Per quanto riguarda gli USA, Goldman Sachs si aspetta “solo” 5 tagli quest’anno, al di sotto dei 6-7 tagli ora scontati nei prezzi di mercato, e ritiene bassa la possibilità di decisioni da 50 punti base. Se la banca d’affari ha ragione nel ritenere che il PIL statunitense crescerà del 2,3% (rispetto al consensus Bloomberg dell’1,3%) e che il rischio di recessione è solo del 15% (rispetto al consensus Bloomberg del 50%), una serie di tagli graduali di aggiustamento è più probabile di un campagna di allentamento aggressivo.
Con riguarda all’Eurozona, viene affermato che sia l’inflazione che l’attività segnalano che “sono necessari tagli dei tassi per riequilibrare i rischi per il mandato della BCE”. La previsione di base prevede quindi una serie di tagli da 25 punti base a partire da aprile, ma non viene escluso un inizio anticipato e viene indicata una probabilità del 30% di tagli più aggressivi da 50 punti base.

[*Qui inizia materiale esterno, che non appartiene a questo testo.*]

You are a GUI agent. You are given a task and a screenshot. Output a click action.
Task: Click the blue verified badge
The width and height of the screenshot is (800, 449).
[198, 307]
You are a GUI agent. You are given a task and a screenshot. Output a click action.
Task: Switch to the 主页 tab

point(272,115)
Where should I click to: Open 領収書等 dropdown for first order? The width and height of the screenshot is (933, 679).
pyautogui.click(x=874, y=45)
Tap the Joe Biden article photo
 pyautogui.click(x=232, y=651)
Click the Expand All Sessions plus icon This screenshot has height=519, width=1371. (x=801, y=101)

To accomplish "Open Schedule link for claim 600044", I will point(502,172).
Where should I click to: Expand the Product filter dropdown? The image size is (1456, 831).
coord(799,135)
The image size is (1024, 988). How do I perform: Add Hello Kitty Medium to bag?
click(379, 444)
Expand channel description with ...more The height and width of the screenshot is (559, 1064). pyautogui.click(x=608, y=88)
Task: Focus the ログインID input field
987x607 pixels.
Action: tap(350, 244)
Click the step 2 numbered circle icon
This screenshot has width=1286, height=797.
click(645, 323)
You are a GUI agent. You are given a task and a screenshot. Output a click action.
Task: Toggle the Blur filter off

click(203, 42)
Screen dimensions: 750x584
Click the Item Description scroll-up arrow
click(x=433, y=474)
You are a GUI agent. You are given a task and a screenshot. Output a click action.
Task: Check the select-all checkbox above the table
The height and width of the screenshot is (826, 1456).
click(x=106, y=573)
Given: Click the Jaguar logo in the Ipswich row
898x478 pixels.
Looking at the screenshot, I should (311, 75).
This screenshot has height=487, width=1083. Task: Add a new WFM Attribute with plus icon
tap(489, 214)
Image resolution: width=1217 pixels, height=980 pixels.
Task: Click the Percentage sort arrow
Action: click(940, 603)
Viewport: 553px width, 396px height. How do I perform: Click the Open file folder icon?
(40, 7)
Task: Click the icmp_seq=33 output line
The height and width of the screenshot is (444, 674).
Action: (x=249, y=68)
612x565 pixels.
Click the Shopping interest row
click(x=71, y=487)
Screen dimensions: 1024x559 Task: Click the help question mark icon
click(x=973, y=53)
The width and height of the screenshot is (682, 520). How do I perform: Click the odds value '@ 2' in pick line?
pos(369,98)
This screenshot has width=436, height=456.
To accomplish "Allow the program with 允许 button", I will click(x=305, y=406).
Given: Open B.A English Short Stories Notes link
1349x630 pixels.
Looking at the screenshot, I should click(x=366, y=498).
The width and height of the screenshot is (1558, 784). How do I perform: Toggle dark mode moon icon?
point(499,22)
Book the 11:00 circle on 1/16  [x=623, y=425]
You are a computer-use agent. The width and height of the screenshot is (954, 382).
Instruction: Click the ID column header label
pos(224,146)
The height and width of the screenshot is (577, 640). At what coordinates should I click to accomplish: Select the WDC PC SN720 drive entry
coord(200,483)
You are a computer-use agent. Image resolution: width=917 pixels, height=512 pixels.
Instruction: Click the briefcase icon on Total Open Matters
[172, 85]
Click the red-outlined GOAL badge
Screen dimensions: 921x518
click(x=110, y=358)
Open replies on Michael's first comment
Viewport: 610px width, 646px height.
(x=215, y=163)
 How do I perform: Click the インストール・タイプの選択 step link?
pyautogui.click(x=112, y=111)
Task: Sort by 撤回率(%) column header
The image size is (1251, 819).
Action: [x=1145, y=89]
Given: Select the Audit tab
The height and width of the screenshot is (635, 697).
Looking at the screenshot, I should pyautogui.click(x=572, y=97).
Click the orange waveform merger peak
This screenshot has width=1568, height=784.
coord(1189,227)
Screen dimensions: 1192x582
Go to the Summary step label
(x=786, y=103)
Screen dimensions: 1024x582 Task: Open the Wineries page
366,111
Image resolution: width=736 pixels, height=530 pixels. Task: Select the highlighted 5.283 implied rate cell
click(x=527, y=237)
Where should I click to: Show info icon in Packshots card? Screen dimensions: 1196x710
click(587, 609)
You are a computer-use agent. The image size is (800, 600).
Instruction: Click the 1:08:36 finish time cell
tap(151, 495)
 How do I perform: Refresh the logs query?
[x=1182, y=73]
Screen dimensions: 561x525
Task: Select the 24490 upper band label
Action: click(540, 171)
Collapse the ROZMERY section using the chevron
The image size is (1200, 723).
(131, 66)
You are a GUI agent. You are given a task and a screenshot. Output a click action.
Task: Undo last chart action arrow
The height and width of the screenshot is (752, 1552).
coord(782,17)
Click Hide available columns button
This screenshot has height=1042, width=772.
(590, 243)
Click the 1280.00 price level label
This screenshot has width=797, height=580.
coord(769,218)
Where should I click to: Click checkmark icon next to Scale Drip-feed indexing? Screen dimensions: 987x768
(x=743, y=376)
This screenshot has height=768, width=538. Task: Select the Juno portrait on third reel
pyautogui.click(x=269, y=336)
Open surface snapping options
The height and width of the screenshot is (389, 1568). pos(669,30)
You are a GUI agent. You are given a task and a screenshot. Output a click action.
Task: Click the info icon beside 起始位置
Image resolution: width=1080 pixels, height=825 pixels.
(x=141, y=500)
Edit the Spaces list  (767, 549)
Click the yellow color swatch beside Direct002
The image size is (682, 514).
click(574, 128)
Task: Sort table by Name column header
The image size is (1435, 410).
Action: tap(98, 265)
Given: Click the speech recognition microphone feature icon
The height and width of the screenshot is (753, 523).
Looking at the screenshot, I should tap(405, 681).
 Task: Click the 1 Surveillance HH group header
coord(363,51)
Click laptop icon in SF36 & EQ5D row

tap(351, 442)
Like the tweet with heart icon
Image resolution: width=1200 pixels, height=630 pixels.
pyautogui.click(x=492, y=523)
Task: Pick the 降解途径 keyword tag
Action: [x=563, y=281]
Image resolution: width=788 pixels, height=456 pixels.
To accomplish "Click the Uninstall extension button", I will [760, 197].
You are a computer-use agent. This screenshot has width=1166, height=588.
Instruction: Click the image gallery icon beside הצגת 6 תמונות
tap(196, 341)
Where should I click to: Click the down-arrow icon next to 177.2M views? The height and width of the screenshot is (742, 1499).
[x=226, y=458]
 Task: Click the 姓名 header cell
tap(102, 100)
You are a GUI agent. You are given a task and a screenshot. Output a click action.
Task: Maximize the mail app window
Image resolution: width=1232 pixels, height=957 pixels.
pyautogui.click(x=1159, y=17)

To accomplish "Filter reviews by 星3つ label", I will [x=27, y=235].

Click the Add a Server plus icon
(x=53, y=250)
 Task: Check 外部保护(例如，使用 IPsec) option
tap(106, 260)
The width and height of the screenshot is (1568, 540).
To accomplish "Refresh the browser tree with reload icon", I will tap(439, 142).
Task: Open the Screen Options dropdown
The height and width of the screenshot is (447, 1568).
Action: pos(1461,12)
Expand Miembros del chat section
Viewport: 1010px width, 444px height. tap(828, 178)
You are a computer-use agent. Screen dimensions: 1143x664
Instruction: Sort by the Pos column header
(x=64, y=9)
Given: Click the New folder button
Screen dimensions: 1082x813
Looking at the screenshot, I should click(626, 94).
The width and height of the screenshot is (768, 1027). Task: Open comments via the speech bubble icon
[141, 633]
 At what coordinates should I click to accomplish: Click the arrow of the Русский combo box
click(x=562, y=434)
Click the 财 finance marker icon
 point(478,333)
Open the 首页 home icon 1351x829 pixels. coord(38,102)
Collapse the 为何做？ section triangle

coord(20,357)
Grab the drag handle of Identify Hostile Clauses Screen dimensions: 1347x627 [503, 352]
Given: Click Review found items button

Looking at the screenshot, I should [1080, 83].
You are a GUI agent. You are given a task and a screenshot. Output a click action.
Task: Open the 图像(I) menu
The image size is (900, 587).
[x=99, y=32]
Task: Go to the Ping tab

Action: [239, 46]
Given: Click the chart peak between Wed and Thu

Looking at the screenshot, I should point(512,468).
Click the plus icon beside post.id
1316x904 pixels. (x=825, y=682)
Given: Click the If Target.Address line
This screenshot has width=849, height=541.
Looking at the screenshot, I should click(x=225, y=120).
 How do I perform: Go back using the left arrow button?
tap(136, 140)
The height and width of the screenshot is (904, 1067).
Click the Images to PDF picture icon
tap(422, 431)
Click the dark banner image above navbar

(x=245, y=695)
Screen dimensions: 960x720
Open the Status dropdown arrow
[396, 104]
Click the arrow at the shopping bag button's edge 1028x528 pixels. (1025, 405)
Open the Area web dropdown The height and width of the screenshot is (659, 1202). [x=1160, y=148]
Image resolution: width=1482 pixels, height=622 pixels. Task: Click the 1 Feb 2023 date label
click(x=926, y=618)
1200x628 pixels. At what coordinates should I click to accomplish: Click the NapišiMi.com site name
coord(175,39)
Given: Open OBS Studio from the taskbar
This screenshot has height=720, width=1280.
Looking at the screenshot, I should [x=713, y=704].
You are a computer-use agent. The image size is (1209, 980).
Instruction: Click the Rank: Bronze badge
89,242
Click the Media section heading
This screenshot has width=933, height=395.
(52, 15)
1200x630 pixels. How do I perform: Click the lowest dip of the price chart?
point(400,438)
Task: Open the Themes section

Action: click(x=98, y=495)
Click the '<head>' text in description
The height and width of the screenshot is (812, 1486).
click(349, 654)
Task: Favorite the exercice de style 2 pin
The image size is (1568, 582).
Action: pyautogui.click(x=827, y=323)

Per quanto riguarda il Regno Unito, Goldman Sachs si aspetta una serie di tagli di 25 punti base da parte della Bank of England a partire da maggio, che riporteranno il tasso bancario al 3% nel 2025, ma anche in questo caso i rischi sono inclinati verso il lato accomodante sia in termini di punto di partenza che di velocità del processo.